Então, ao buscarmos entender um conceito como “identidade” vamos evitar a pergunta “O que é identidade?” e iremos analisar os jogos que se jogam com esse termo: observar os contextos em que esse termo aparece, abstrair as regras que regem seu uso, buscar situações em que houve variações nessas regras, identificar quem são os autores/jogadores, analisar o que os autores fazem ao utilizar esse termo.
Analisar o significado das palavras consiste em situá-las nos jogos em que são empregadas e em perguntarmos o que os participantes nos jogos fazem com elas. Ou seja, consiste em mapearmos as regras segundo as quais jogam e realizam lances válidos nesses jogos. Assim, como no jogo de xadrez, o que importa não são as figuras das peças, mas a maneira como funcionam no jogo, também na linguagem o que importa são as funções que as palavras podem exercer nos jogos de linguagem. As regras estabelecem como e para que podemos usá-las e em que circunstâncias isso pode ser feito. (MARCONDES, 2005, p. 15)
No caso de uma análise conceitual como a que aqui se propõe, observar o contexto em que o termo é empregado consistirá em coletar nos textos teóricos as citações em
que o termo aparece. Numa citação, de fato, ocorre um uso efetivo do termo. E diante das várias citações, poderemos reconhecer as diferentes possibilidades de uso, ou seja, suas regras, que os autores admitem como válidas ao empregarem o conceito em questão.
Identificar um autor consistirá em minimamente identificar seu ponto de vista, premissas, bases teóricas, quem ele próprio cita. Analisar o que o autor faz ao utilizar o termo consistirá em analisar as implicações desse uso.
Analisar a implicações do termo para nós significa trabalhar questões como: quando o autor fala em “identidade”, isso implica em não falar o quê? Se o autor diz que identidade é um efeito de X, então X é a causa da identidade? O autor coloca a identidade como uma parte específica de um conjunto de processos psicológicos, ou coloca a identidade como um todo que engloba um conjunto de processos psicológicos?

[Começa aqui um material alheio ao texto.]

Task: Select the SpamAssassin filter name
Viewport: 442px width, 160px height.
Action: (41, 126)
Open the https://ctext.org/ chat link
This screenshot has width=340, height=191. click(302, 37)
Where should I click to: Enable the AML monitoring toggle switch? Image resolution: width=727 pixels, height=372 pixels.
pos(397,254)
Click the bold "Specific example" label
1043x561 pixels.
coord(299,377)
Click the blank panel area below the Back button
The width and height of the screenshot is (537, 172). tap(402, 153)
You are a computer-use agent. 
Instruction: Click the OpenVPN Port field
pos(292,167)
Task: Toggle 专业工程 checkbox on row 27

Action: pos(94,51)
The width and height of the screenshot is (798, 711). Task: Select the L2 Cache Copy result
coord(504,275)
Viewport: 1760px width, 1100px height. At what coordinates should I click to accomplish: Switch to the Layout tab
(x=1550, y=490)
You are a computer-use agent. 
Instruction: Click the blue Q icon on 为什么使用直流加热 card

Com esse método julgamos poder compreender a gramática do conceito “identidade” e então esclarecer as diferenças de uso do próprio conceito entre diferentes autores. Talvez se possa também lançar luz sobre diferenças entre “identidade” e “Self”, “identidade” e “subjetividade”, ou ainda “identidade” e “personalidade”.
Como a Psicologia não é uma ciência una, possuindo muitos autores com perspectivas teóricas diversas, cada uma com um jogo de linguagem diferente, será necessário escolher apenas algumas para uma apreciação conceitual. Considerando que não há um autor necessariamente mais verdadeiro que outro, que a definição dada por um não é necessariamente mais correta que a de outro, que a descrição de “identidade” dada por um autor não será mais real que a de outro, o nosso critério para a escolha dos autores será um critério de conveniência: autores que nos parecem ter bastante influência sobre outros autores no contexto da Psicologia Social brasileira. Não há, até onde sabemos, uma pesquisa estatística que ateste quem é exatamente o mais influente. Mesmo que houvesse, com certeza o resultado seria um dado bem provisório. Contudo, parece-nos razoável escolher alguns que são muito lidos nas graduações em Psicologia, já que estas são as instituições formadoras de psicólogos. A amostra será limitada e teremos de nos contentar com isso. A análise também será limitada, mas esperamos que ela seja ilustrativa de muitos casos. Esperamos que quem ler o presente texto, enquanto comunidade científica, julgará o serviço.